I disagree with the premise that specs without tests are meaningless (but I may misunderstood your article, it seems kinda messy, and don't quite get what your point was, anyway).
In mathematics, proof is always superior to experiment. In computer science, proof is equivalent to correctly written program, and experiment is equivalent to test of such program. Of course, correct specs doesn't equal correctly written program, since there is some kind of translation, but it can be close. Just like a mathematical paper with proof in it doesn't equal correct proof.
So, from this perspective, correct specs are not meaningless at all.
Also, let me offer a different perspective on testing. Testing is basically a reimplementation of part of the program. To have an automated test means to have a program that gives same results on some subset of inputs, and compare the results. To have a program completely covered by automated tests means to have a program that gives the same results on all inputs. In other words, it means to have just another implementation of the same problem.
This means that more you are trying to cover everything with your test, the more you are: 1. Trying to reimplement the program you are testing. 2. Facing the same problem, the correctness of the tests themselves.
Finally, I don't think the tests are the silver bullet. In fact, I think there are superior approaches to creating correct programs than testing, such as better abstractions when writing programs (consider compilers or Lisp macros) and assertions (also called preconditions/postconditions, contracts and so on).

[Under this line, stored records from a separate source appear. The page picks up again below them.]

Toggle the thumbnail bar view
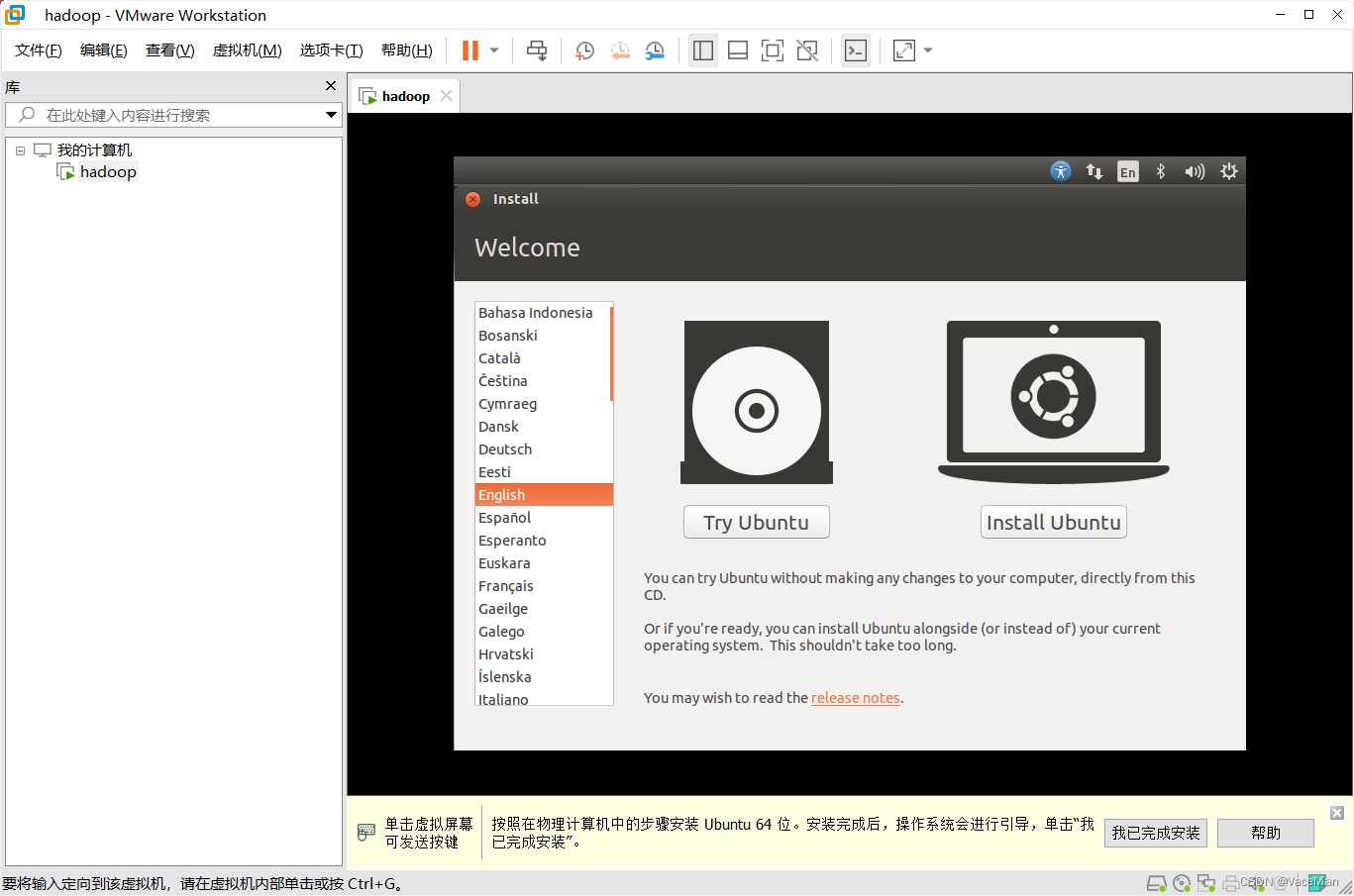 (738, 50)

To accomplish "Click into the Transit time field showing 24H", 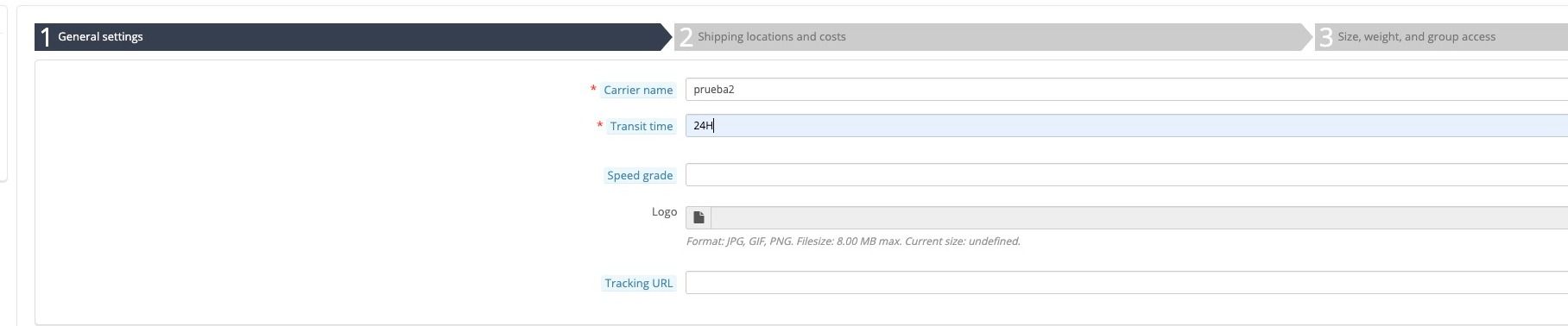I will click(x=1127, y=126).
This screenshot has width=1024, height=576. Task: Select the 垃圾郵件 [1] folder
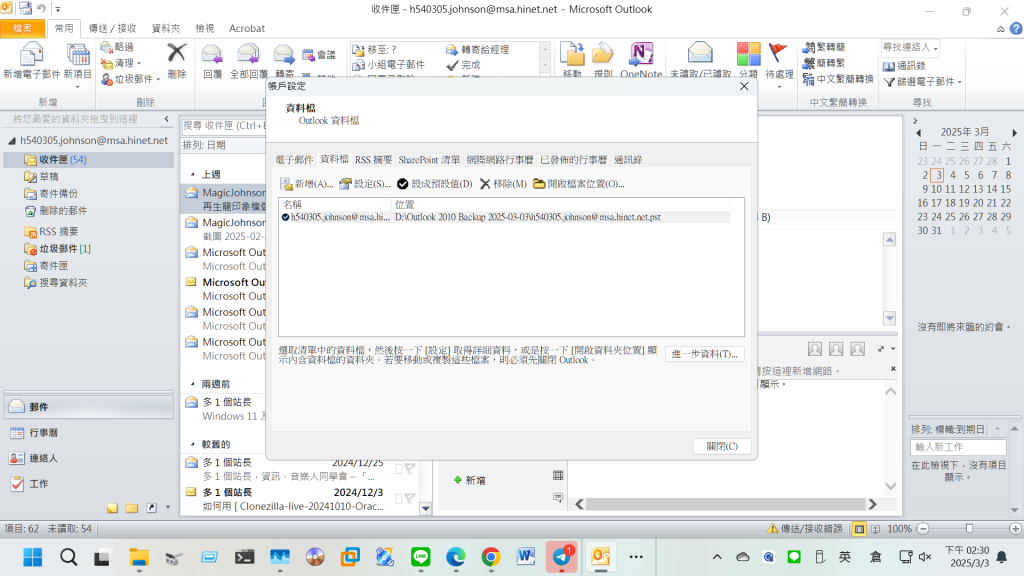[x=65, y=249]
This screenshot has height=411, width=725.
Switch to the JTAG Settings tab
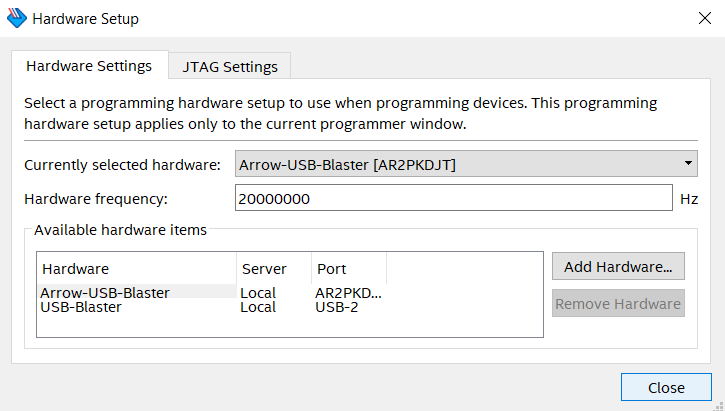click(230, 67)

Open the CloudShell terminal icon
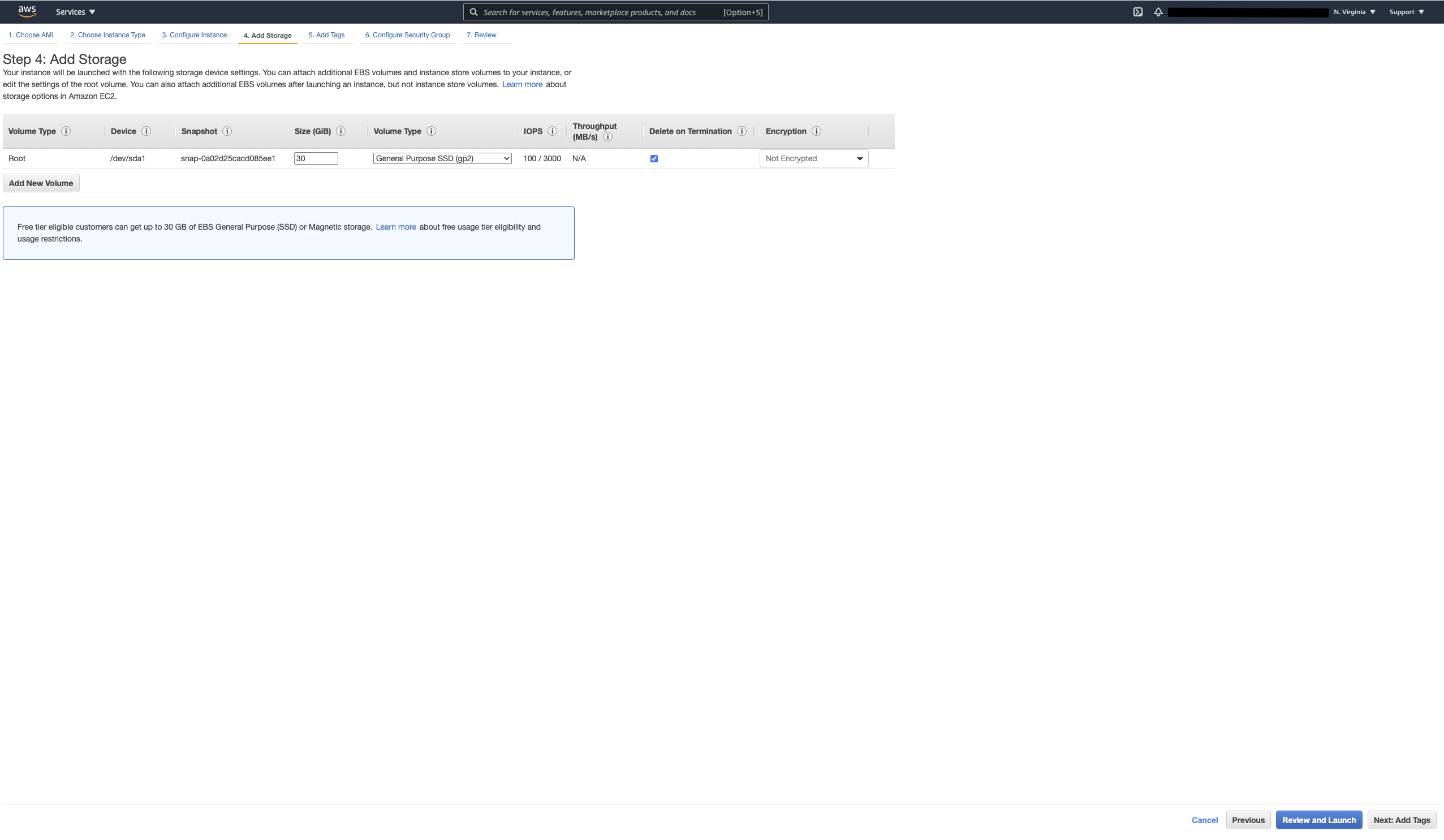(x=1137, y=12)
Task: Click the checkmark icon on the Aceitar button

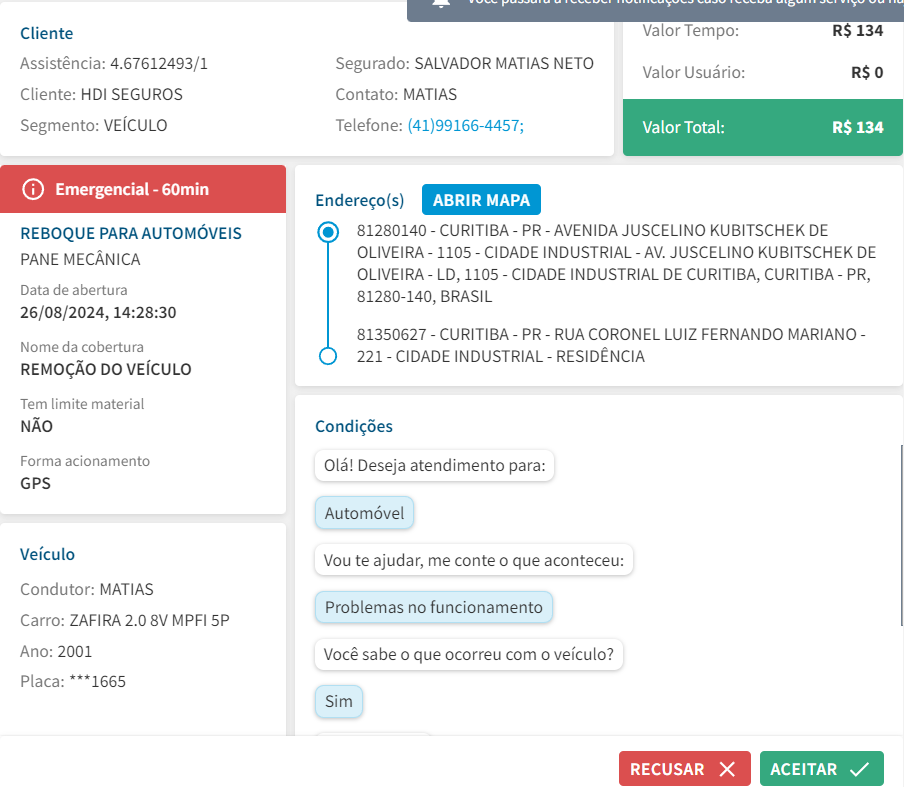Action: pyautogui.click(x=859, y=769)
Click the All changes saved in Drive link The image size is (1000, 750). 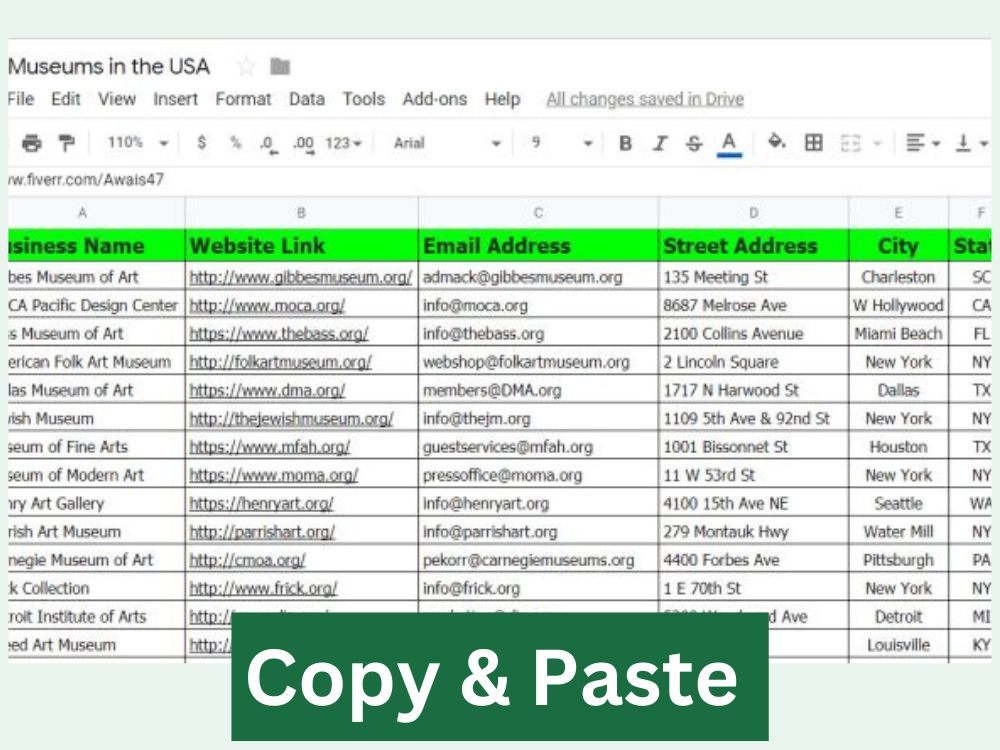(x=644, y=99)
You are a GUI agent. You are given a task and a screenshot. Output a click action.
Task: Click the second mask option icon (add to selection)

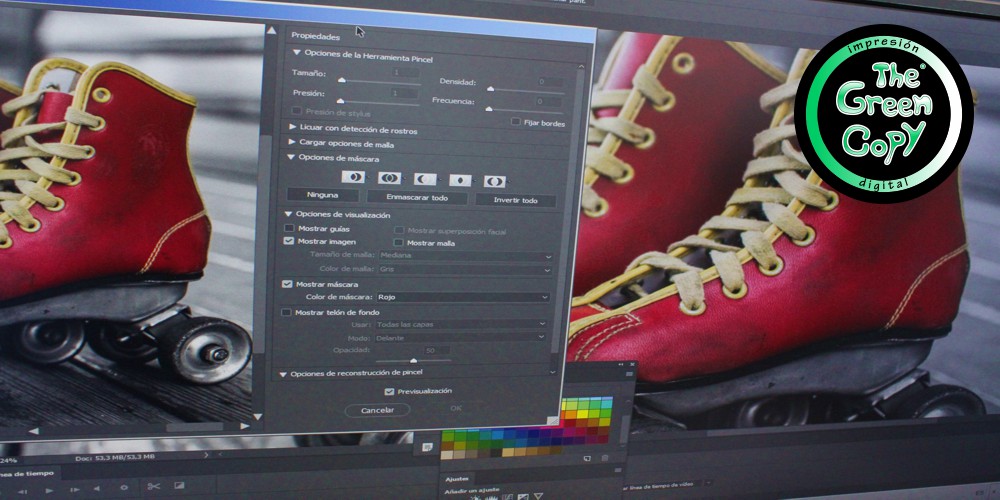point(390,178)
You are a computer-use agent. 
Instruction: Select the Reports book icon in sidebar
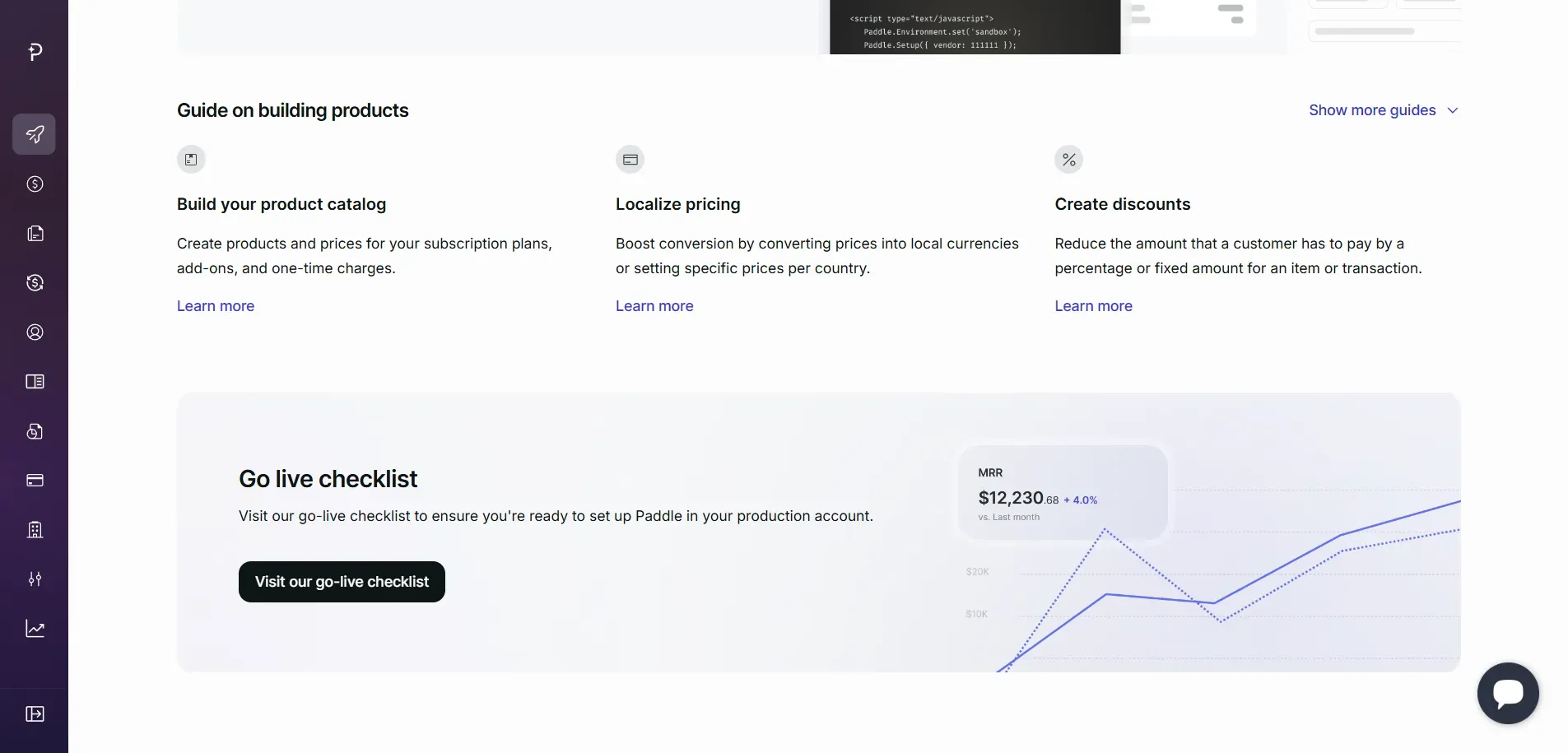tap(34, 381)
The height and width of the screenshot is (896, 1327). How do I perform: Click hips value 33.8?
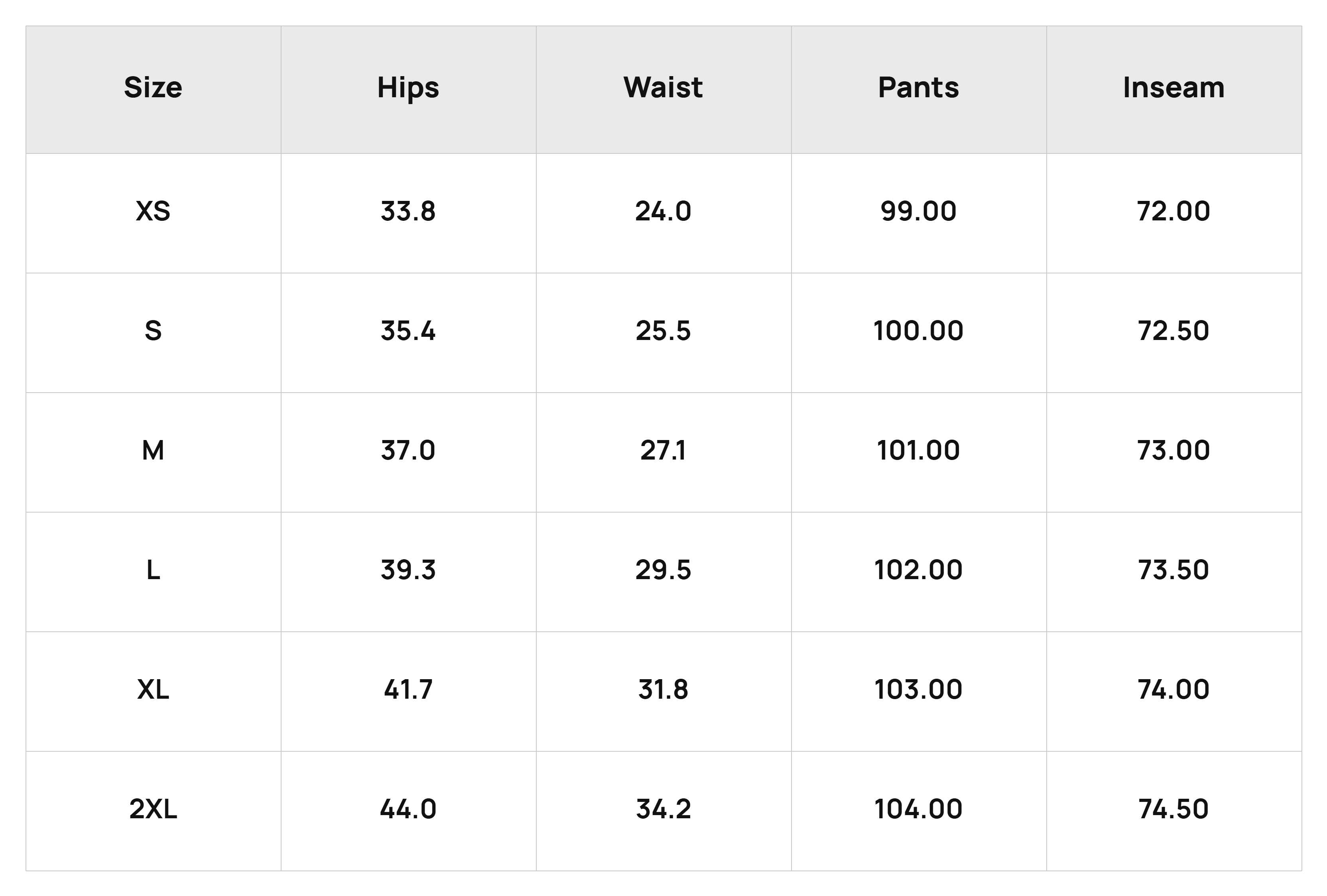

I think this is based on the scientific principle that scientific theories must be testable. The worst thing a scientist can say about a theory is that it's unfalsifiable. In other words, it can't be disproved and therefore is not scientific. People often think that science is about proving things but it's not. It's about disproving things. The idea that theories can be proven has been long out of favor.
If you take that to the Netflix example, I think the idea is that if you propose a ethical rule, there must be some way to know if you've violated that rule. Otherwise, it's a pointless rule. That makes sense to me. For example, "don't be evil" sounds great but what does it really mean? What's the test for evilness?
In terms of code specifications, I think it's possible to write a spec that is so detailed that tests can be derived from it by anyone. However, few people write such specs and it's often hard to realize that there are vague parts of the spec until you try to test it or build code around it.
> > disproving things. The idea that theories can be > proven > > has been long out of favor. > Proof still works in mathematics.
That's the difference between mathematics and science. In math, you choose some axioms and prove theorems based on those axioms. In science, the intent is to determine the 'axioms' or fundamental laws of nature.
Computer science is, in a lot of ways, more similar to mathematics than science. There are many programs or subsets thereof that can be proven in the mathematical sense. On the other hand, it's also been proven that all programs cannot be proven to be correct.